今後、新設する関東i-Construction人材育成センター(仮称)は「インフラ分野のDX(デジタル・トランスフォーメーション)を強力に推進する。人材を育て、知見を得る場として21年度の開設に向け、研修資材、教習内容などの準備を進めている」と話す。
国交省ではBIM/CIMの原則化の方針を打ち出しており、「BIM/CIMを実施する人材育成を進めなければならない。非接触にもつながる施策であり、3Dデータの利活用、ICT活用、無人化施工といったリモート型の仕事を知る場を設けたい。

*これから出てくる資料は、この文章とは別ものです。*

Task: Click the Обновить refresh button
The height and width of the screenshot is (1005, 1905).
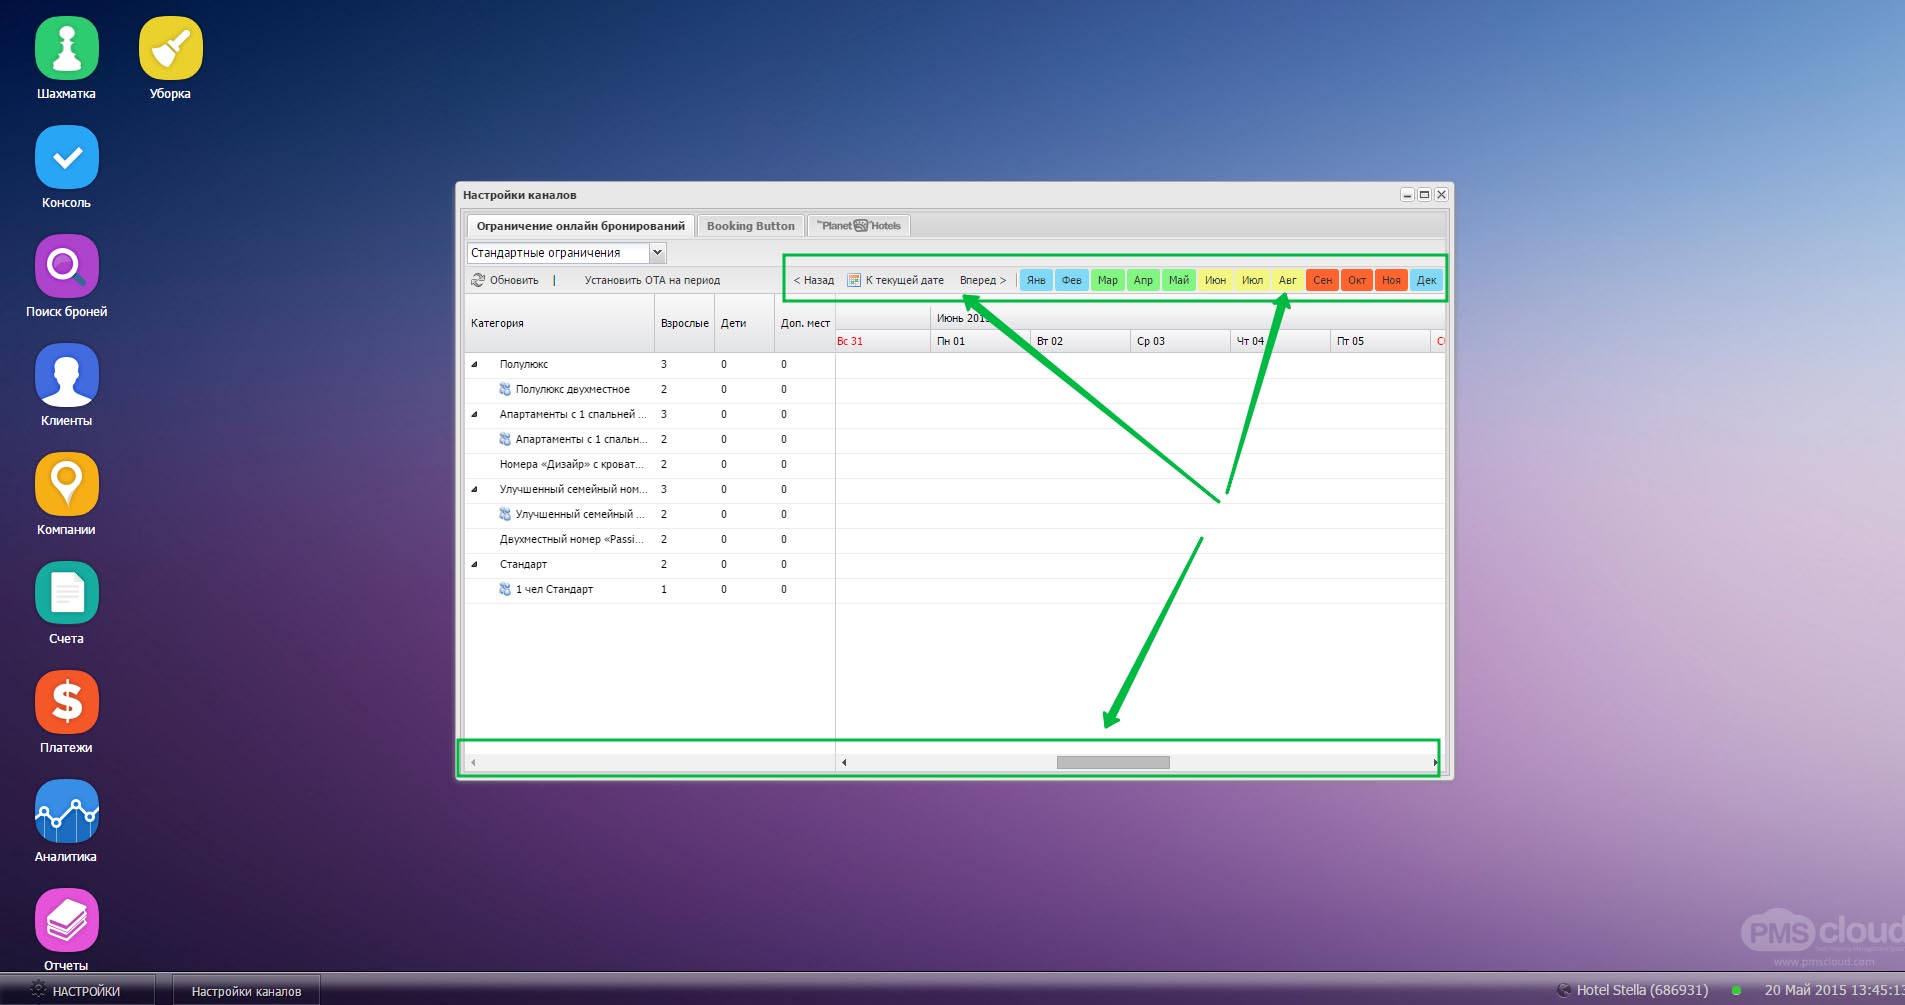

自治体、施工者に興味を持ってもらい、それぞれにどういうことを伝えるべきかを模索しながら、人材の底上げにつなげる」
■革新的技術をマッチング、オンラインで個別商談
関東地方整備局と関東経済産業局、中小企業基盤整備機構関東本部は、建設分野で中堅・中小企業の革新的な技術の活用を促進する第1回「コンストラクション オープンイノベーションマッチング(COIM)」を開始した。国民の生活・安全を守る「防災・災害対応、復興等」の分野に集まった69社120技術と、ニーズを持つ関東整備局管内23機関がオンラインで個別商談していく。
2019年11月から、「オープンイノベーション・マッチングスクエア(OIMS)」(中小機構のビジネスマッチングサイト内)を通じて、関東整備局が持つニーズに対する提案を募集していた。
OIMSの公募には、一般機械器具製造業、電気機械器具製造業、その他の製造業(センサーなど)、広告・調査・情報サービス業、精密機械・医療機械器具製造業、化学工業、木材・木製品製造業(家具を除く)といった建設業以外のさまざまな業種の事業者から応募があった。
【北関東4県の注目事業】
■埼玉県/大宮駅GCSプラン案/交通広場は中地区に配置
さいたま市は、大宮駅グランドセントラルステーション(GCS)化構想の実現に向けた具体策を示す「(仮称)GCSプラン(案)」をまとめた。今後、パブリックコメントなどを経て、21年3月までにプランを策定する。
交通広場は中地区を中心に活用してL字型に配置する。新東西通路は必要幅15mに構造体の幅や側方余裕を加えた幅を基本とし、東武大宮駅は新東西通路の南側までやや南進して駅橋上化し改札口を設置する。中山道の地下バイパス化と大宮岩槻線化を整理し、段階的な開発・基盤整備の状況に応じた交通需要マネジメントで混雑緩和を図る。
■栃木県/JR宇都宮駅西口/B街区で再開発準備組合
JR宇都宮駅西口地区(宇都宮市)のA~F6街区約2.2haのうち、B街区(3141㎡)で「宇都宮駅西口大通り南地区市街地再開発準備組合」が、6月に発足した。2021年度末の都市計画決定、22年度秋の本組合設立、23年度春の着工を目指す。事業協力者として再開発計画オフィス、AIS総合設計、フージャースコーポレーションが参画している。
6街区では、このほかE街区で「宇都宮駅西口南地区市街地再開発準備組合」が18年12月に発足している。事業協力者は再開発計画オフィス、AIS総合設計、旭化成不動産レジデンス。
■群馬県/桐生市新庁舎/基本計画・基本設計を公告
群馬県桐生市は7月末、「桐生市庁舎建設基本計画策定及び基本設計業務委託」の公募型プロポーザルを公告した。現庁舎敷地内で庁舎を建て替えるため、新庁舎建設工事、外構工事などの基本計画策定、基本設計業務(地盤調査、土壌汚染調査、敷地測量、石綿含有調査を含む)を委託する。参加申出書は21日、技術提案書は9月18日まで受け付け、30日に受託候補者を決定・通知する予定だ。履行期間は2021年7月31日まで。
規模は延べ1万1500㎡程度が条件。23年1月から24年12月に庁舎建設工事を進める予定だ。庁舎建設のみの概算事業費は58億円程度。
■長野県/松本平陸上競技場基本設計/青木淳・昭和JVを特定
長野県は、「松本平広域公園陸上競技場整備事業基本設計」の公募型プロポーザルを実施した結果、最適候補者として青木淳建築計画事務所・昭和設計東京事務所JVを特定した。8月下旬にも契約する予定だ。履行期間は2021年2月26日まで。
松本平広域公園内の現陸上競技場を解体した跡地に、延べ約2万㎡の新陸上競技場を建設する。27年開催予定の国民体育大会・全国障害者スポーツ大会の開・閉会式会場、陸上競技会場となる。直接工事費は約88億円。観客席は約2万席。22年度下期から25年度上期に建設工事を進める予定だ。